### ÜBUNGSTEXT
===============
In der Debatte über den Umgang der Tour de France mit der Hitze hat Radsportstar Tadej Pogačar radikale Veränderungen ins Spiel gebracht.»Wenn ich die Macht hätte, würde ich den gesamten Kalender umstellen und im Juli und August nicht an heißen Orten fahren«, sagte der Slowene nach der neunten Etappe in Ussel. »Ich würde einen völlig anderen Kalender aufstellen, aber das liegt nicht in meiner Macht«, so der Gesamtführende der Tour.

Das Teilstück im Zentralmassiv war zum ersten Mal in der Geschichte der Rundfahrt wegen der anhaltenden Hitzewelle in Frankreich mit Temperaturen um 40 Grad von den Organisatoren um 30 Kilometer verkürzt worden. Es galt, die Fahrer und Fans an der Straße zu schützen.»Vielleicht besteht der nächste Schritt darin, die Etappen früher zu starten. Gestern gab es einen Vorschlag, um 10 Uhr zu starten, aber das ändert nichts, denn dann kommt man immer noch in der Hitze ins Ziel«, sagte Pogačar. »Man muss um 8 oder 9 Uhr starten, oder sogar noch früher.« Insgesamt hätten sich die Teams aber gut auf die Temperaturen eingestellt.
===============
### AUFGABEN
A: Welche Namen von Orten, Regionen oder Ländern nennt der Bericht über Pogačar und die Hitze bei der Tour? Zähle alle auf; den Namen der Rundfahrt selbst nicht mitgerechnet.
B: Setze den Bericht über Pogačar und die Hitze bei der Tour de France nach seinem letzten Satz fort.
Das Material braucht man für die Bearbeitung nicht.

### DATENAUSZUG
===============
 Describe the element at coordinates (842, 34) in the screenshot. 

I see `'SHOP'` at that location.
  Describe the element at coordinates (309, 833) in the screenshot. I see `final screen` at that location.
===============
### LÖSUNGEN
A: Ussel, Zentralmassiv, Frankreich

B:
Mathieu van der Poel holte sich auf der neunten Etappe den Sieg

Hinter der Ziellinie in Ussel, die der Niederländer Mathieu van der Poel zuerst überquerte, ließen viele Fahrer ihre Räder noch in Rennschuhen auf der Straße stehen und stiegen in Eisbäder. Manche Teams nutzten Planschbecken und Zinkwannen, um die Körpertemperatur nach dem Rennen zu senken. Viele Fahrer trugen Kühlwesten oder packten sich gleich Eis ins Trikot.Auch die Radrennfahrergewerkschaft Cyclistes Professionnels Associés (CPA) mahnte Änderungen an. »Die Startzeiten der Sommerrennen müssen angepasst werden, um die Gesundheit der Athleten zu schützen«, teilte sie mit. Im Winter solle es »Gespräche mit allen Beteiligten« geben, um vor dem Sommer 2027 eine Lösung zu finden.